3+ - Vader Ronald en
dochter Marije Tolman kennen we van hun prachtige woordloze prentenboek De
boomhut (2009), dat in 2010 een Gouden Penseel won. Van dit duo is in nu Het
eiland verschenen, opnieuw een tekstloos prentenboek van 32 pagina’s in
hetzelfde formaat als De boomhut. De bekende ijsbeer op het omslag
suggereert dat het hier om een vervolg gaat.
In Het eiland maakt de
ijsbeer een reis door een eilandenrijk. Waar in De boomhut de
paginagrote boom elke rechterbladzijde domineert, biedt Het eiland gevarieerdere
prenten, waarop telkens iets anders is te zien. Zo komt de ijsbeer eerst op een
goudgeel eiland vol papegaaiduikers, wordt hij vervolgens overspoeld door een
grote golf op zee en zien we hem daarna zwemmen in gezelschap van vissen,
dolfijnen en een struisvogel. Hij duikt van een houten eiland, zwemt naar een
eiland met een boom vol kleurige dodo’s en zwemt dan weer de andere kant op. Op
andere prenten is heel weinig te zien: de dubbele pagina met alleen een
streepje eiland in de verte en een voorbijvliegende vogel spant de kroon. De
verschillende taferelen baden in heldere, warme kleuren die Het eiland een
zomers gevoel geven.
De stijl van de Tolmans kenmerkt zich door prenten zonder omkadering, die
telkens een dubbele pagina beslaan. De meeste prenten tonen één groot object —
een golf, een houten eiland, de boom in De boomhut — met kleinere
details als dieren en palmbomen, die zijn omrand met een dun zwart inktlijntje.

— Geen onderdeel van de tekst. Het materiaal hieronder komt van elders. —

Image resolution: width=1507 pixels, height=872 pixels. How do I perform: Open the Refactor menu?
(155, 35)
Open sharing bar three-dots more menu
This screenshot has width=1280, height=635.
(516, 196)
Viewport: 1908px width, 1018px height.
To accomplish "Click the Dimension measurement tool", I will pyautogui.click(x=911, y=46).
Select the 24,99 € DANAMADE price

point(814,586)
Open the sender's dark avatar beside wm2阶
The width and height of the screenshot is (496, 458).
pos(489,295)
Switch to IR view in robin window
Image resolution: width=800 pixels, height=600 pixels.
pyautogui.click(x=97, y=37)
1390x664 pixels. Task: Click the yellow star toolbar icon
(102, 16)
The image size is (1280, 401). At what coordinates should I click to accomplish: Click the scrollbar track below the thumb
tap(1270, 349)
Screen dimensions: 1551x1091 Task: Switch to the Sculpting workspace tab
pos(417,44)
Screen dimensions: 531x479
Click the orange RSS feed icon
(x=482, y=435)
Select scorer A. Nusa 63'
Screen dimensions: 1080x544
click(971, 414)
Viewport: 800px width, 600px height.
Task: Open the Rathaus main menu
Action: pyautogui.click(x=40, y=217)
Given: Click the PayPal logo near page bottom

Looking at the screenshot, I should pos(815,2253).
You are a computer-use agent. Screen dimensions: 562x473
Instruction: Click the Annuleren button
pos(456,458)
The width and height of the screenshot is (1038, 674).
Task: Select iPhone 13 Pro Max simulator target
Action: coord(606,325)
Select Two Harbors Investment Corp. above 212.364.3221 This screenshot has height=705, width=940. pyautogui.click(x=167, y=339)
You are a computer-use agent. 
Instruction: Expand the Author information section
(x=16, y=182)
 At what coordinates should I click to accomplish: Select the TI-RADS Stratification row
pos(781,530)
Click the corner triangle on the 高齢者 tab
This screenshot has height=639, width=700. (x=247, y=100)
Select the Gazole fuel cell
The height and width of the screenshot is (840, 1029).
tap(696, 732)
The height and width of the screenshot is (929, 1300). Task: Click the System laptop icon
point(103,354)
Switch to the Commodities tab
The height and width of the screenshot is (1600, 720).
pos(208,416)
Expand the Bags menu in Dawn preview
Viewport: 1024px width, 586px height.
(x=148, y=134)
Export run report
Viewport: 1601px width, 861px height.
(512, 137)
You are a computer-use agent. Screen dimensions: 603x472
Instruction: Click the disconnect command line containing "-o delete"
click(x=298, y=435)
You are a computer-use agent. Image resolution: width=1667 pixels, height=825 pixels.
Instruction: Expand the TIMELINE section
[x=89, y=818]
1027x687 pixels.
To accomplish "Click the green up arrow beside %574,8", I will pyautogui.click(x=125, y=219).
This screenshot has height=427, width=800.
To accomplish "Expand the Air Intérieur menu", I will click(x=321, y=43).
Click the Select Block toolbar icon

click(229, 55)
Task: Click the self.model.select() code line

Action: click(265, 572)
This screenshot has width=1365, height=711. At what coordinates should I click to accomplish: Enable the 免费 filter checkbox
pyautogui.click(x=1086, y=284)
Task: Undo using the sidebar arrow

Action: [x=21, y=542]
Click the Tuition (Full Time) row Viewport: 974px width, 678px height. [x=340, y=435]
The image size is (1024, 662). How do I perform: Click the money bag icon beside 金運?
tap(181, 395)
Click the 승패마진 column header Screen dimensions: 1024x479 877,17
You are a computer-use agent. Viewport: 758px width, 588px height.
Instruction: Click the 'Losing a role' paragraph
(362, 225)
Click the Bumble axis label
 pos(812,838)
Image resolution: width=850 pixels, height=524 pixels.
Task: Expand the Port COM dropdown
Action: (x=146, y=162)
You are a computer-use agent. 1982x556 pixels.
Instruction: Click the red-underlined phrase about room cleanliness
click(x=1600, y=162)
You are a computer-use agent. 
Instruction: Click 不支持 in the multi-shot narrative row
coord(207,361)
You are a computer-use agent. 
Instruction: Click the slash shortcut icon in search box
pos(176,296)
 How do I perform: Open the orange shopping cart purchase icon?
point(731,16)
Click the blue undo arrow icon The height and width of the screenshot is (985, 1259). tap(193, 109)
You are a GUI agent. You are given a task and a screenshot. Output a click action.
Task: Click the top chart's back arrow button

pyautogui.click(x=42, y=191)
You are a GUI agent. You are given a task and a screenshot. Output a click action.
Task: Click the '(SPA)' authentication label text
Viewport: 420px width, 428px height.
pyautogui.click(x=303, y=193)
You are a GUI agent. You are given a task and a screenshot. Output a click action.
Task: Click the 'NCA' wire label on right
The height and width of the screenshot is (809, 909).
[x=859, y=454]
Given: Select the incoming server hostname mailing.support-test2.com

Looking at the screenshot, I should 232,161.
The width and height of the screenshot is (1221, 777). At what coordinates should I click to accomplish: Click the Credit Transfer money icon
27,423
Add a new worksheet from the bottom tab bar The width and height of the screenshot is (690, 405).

De grotere objecten zijn grof geëtst en hebben een zachte en wat grillige
uitstraling: een boeiend contrast met de fijnere, scherp getekende dieren.
Kenmerkend voor hun stijl is ook dat het duo de achtergrond van de prenten veelal
leeg durft te laten. Een zacht of fel gekleurde lege horizon, op de voorgrond
een groot geëtst object van Ronald, gecombineerd met de veelkleurige,
gedetailleerd getekende dieren van Marije — zo laat een typische ‘Tolman’
zich omschrijven.
Het eiland biedt bekende materie aan degenen die de De
boomhut kennen. De ijsbeer komt wederom in contact met allerlei andere
dieren. Beide boeken eindigen met een prent waarop de ijsbeer knus met een
ander dier naar de hemel zit te kijken: in De boomhut een bruine beer,
die erg op de ijsbeer lijkt; in Het eiland een wasbeer, een heel ander
soort beer. Dat lijkt een teken van karakterontwikkeling en tolerantie: de
ijsbeer heeft nu ontdekt dat hij ook met een heel andere beer bevriend kan
raken. De overeenkomsten in ontmoetingen en het sluiten van vriendschap in De
boomhut en Het eiland zijn onmiskenbaar. Voor jonge lezers kan die
herkenning prettig zijn. Daarnaast biedt Het eiland de lezer veel ruimte
om de fantasie de vrije loop te laten. Hoe kan het dat de ijsbeer op de tweede
prent uit een wolk naar beneden klimt? Waarom ziet een eiland eruit als een
houtconstructie in de vorm van een zon? En waarom speelt de wasbeer viool? Het
boek geeft geen antwoorden, maar vereist een eigen interpretatie. De lezer wordt
uitgedaagd zelf een verhaal bij de prenten te creëren.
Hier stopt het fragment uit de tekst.